Ask ISM's Health Care Reform Specialist
Vol. 14 No. 6
Q: As we finish up Form 1095-C and turn to the transmittal of 1094-C, I keep receiving questions on Line 22: Certifications of Eligibility. What are these, and do we need to complete them?
A: This line provides you a chance to input certain codes/certifications as a way to “simplify” the filing requirements. You can use as many as you want, or none at all.
The certifications are:
- Qualifying Offer Method
- Qualifying Offer Method Transition Relief
- Section 4980H Transition Relief
- 98% Offer Method
The Qualifying Offer Method
You can use this certification if your school offered qualifying health insurance to your Full-Time Equivalent employees (FTE), the employees' spouses, and any dependent children. The offered insurance would have been affordable, as based on the federal poverty line safe harbor (i.e., 9.5% of mainland federal poverty line, adjusted for inflation). The insurance must be offered for the entire calendar year, or for the entire time the employee was employed.
The advantages of this method is that you do not have to record the cost of health insurance on line 15 of Form 1095-C. You also do not have to give the employees the 1095-C, instead giving them a statement that you offered health insurance that was deemed affordable.
This said, the school still must provide the 1095-C Form to the IRS. This option requires the creation of yet another document: the "offered affordable insurance" statement to employees.
Qualifying Offer Method Transition Relief
This certification is similar to the Qualifying Offer Method, but your school's offer of health insurance was not for the entire calendar year.

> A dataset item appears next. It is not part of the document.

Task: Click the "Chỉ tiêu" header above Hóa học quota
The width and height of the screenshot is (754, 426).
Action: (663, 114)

Again, you do not have to report the cost of health insurance on Form 1095-C if you use this certification.
Note that this option will only be seen on the 2015 form.
Section 4980H Transition Relief
This certification would be used if you did not offer health insurance to your employees, or it was deemed unaffordable for all or part of 2015.

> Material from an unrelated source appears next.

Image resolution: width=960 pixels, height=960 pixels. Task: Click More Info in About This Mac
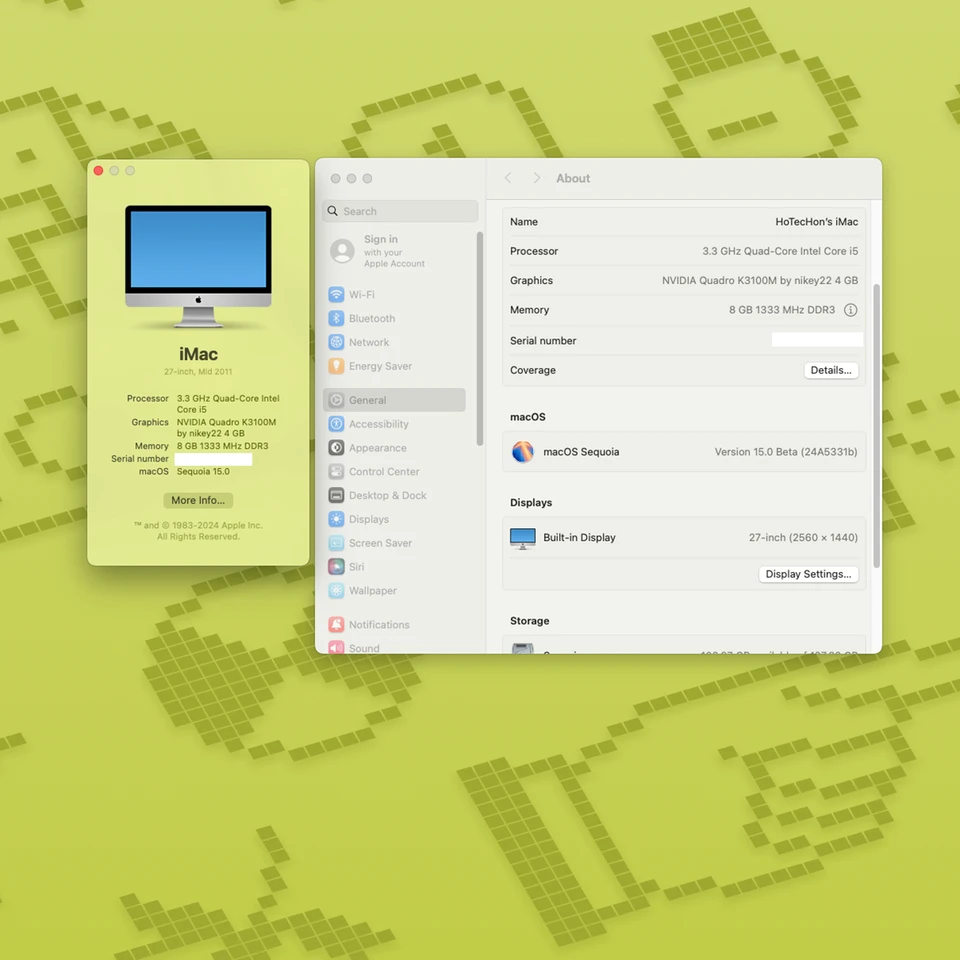click(198, 500)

This certification could be considered your "get out of jail free" card under certain conditions. If your school employed 100 or more FTEs, but did not:
- offer insurance to all FTEs; OR
- offer insurance to employees' eligible dependent children; OR
- offer the insurance deemed affordable (as based on the three federal safe harbors: W-2, rate of pay, and the federal poverty line)
... then you had until the start of the new plan year to correct the coverage.
If you're using this certification, make sure you check this box and fill in the transition relief code on Form 1095-C and in part 3. If your school employed between 50 and 100 people and did not offer health insurance, this certification is your "bye" for 2015, since you had until 2016 to offer insurance.
98% Offer Method
This certification says that your school offered health insurance to 98% of your employees for whom you are filing. With this code, you do not have to identify the FTEs or your FTE count by month. You will have to report on employees who are not full-time because you offered them insurance.
Again, it's not required to use any of these methods if you don't want or need to.